2. The "Distance Coach" (Triplet Loss)

  • The Analogy: This coach is obsessed with geometry. They say, "Stand next to your friend (same class), but stand as far away as possible from the person in the red hat (different class)."
  • How it works: It tries to create a map where similar things are clustered tightly together and different things are pushed far apart.
  • The Result: This worked okay for small groups (like CIFAR-10), but it crumbled under pressure when the group got huge (like ImageNet with 200 classes). Imagine trying to organize a stadium of 200 different teams by telling them to stand far apart from everyone else; it gets messy and confusing. The guard got confused about who the "real" doctors were, leading to poor performance.

3. The "Prototype Mentor" (Prototype Loss)

  • The Analogy: This mentor says, "Don't memorize every single face. Instead, create a perfect 'average' face for a doctor and a perfect 'average' face for a nurse. Measure how close a new person is to these perfect averages."
  • How it works: It creates a central "ideal" for each category and measures distance to that ideal.
  • The Result: This was great at identifying the known people (high accuracy). The guard became very good at spotting a doctor. However, when a stranger walked in, this method wasn't always better at flagging them as suspicious compared to the "Standard Teacher." It's a great classifier, but not necessarily the best detector of the unknown.

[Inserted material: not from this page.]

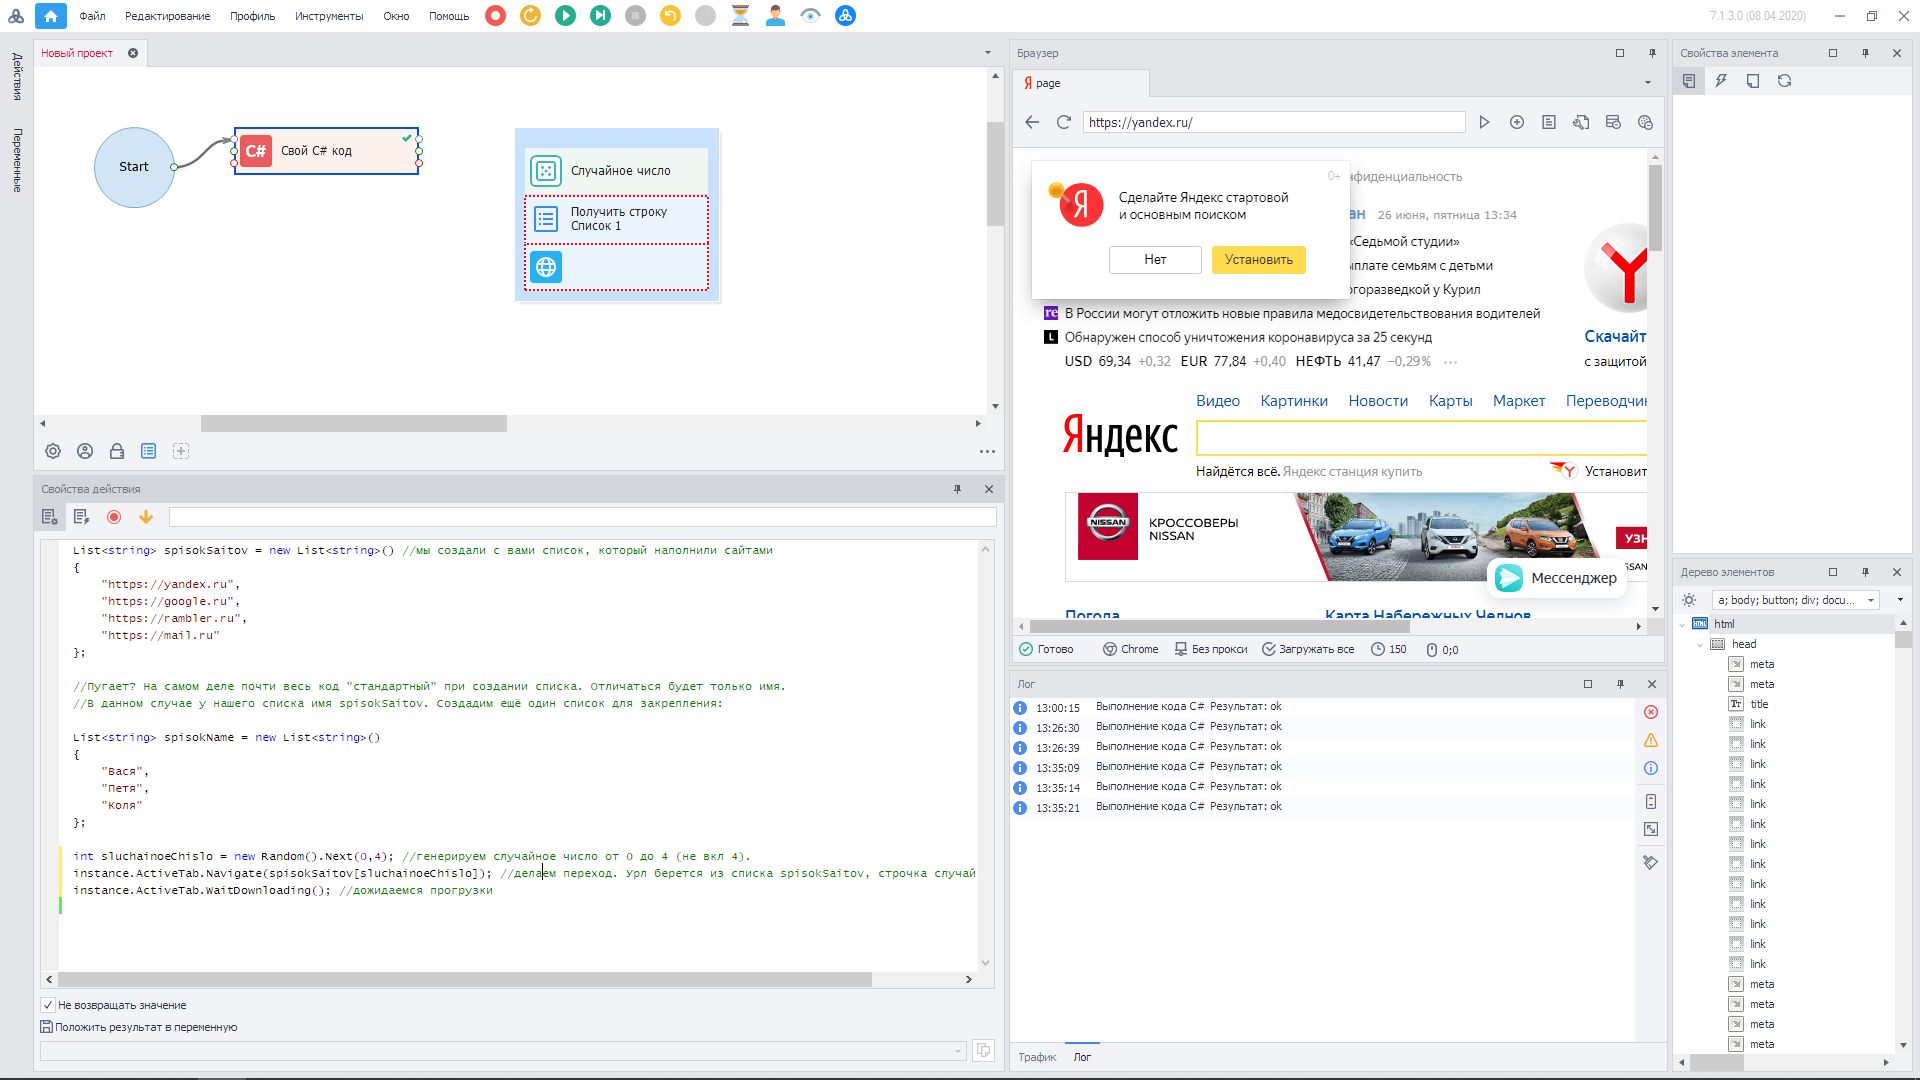Toggle 'Не возвращать значение' checkbox
The image size is (1920, 1080).
coord(48,1005)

4. The "Ranking Referee" (Average Precision Loss)

  • The Analogy: This referee doesn't care about the exact score; they care about the order. They say, "Make sure the 'Doctor' score is always higher than the 'Stranger' score, and the 'Nurse' score is higher than the 'Stranger' score."
  • How it works: It focuses on ranking the correct answer at the top of the list, rather than just getting the probability right.
  • The Result: This was a strong contender. In some tests, it was even better at spotting strangers than the Standard Teacher. However, it was a bit inconsistent; sometimes it was great, other times it struggled to keep the known people perfectly identified.

The Big Takeaway

The authors ran these tests on three different "training grounds" (datasets) of increasing difficulty. Here is what they found:

  1. The "Standard Teacher" (Cross-Entropy) is the MVP.
    Despite all the fancy new methods, the old-school way of training is still the most reliable. It balances knowing the "good guys" well and spotting the "bad guys" (strangers) consistently, especially in large, complex environments.

  2. Specialized methods have a trade-off.

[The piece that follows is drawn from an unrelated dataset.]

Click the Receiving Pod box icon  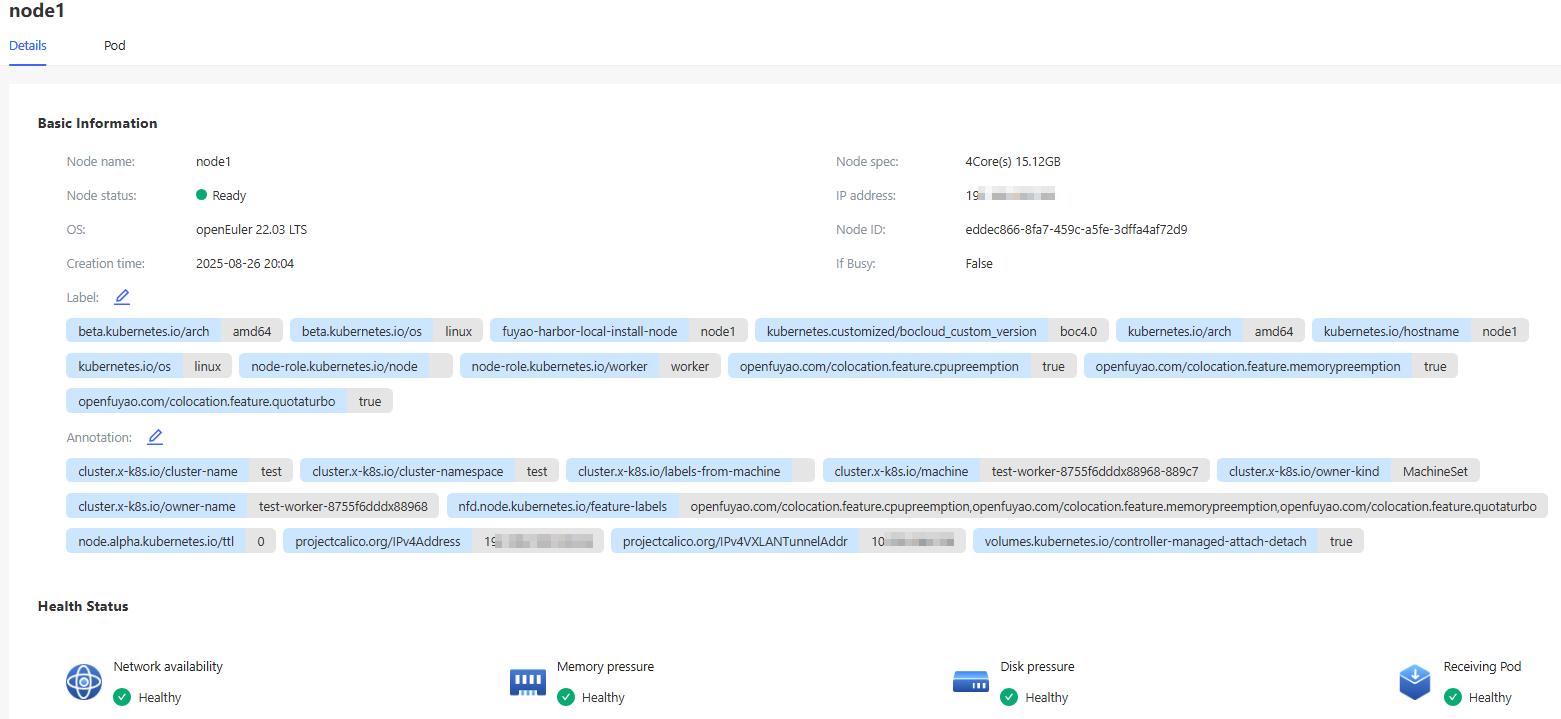point(1414,682)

    • Triplet Loss (Distance) gets too confused when there are too many classes.
    • Prototype Loss (Averages) is great at knowing the "good guys" but doesn't always catch the strangers better than the standard method.
    • AP Loss (Ranking) is promising but can be a bit hit-or-miss depending on the dataset.
  3. The "Stranger" is harder to catch when they look familiar.
    The paper also noted that it's much easier to spot a stranger who looks totally different (like a cat when you trained on dogs) than a stranger who looks almost like a dog (like a wolf). All methods struggled more with the "almost" strangers, but the Standard Teacher handled it best overall.

In a Nutshell

If you are building a safety system for a real-world application, don't get distracted by the flashiest new training tricks yet. The paper suggests that the classic Cross-Entropy Loss is still the most robust, reliable, and scalable choice for detecting when your AI is seeing something it doesn't understand. It's the "Swiss Army Knife" of training objectives: it might not be the sharpest knife for one specific job, but it's the best tool to have in your pocket for everything else.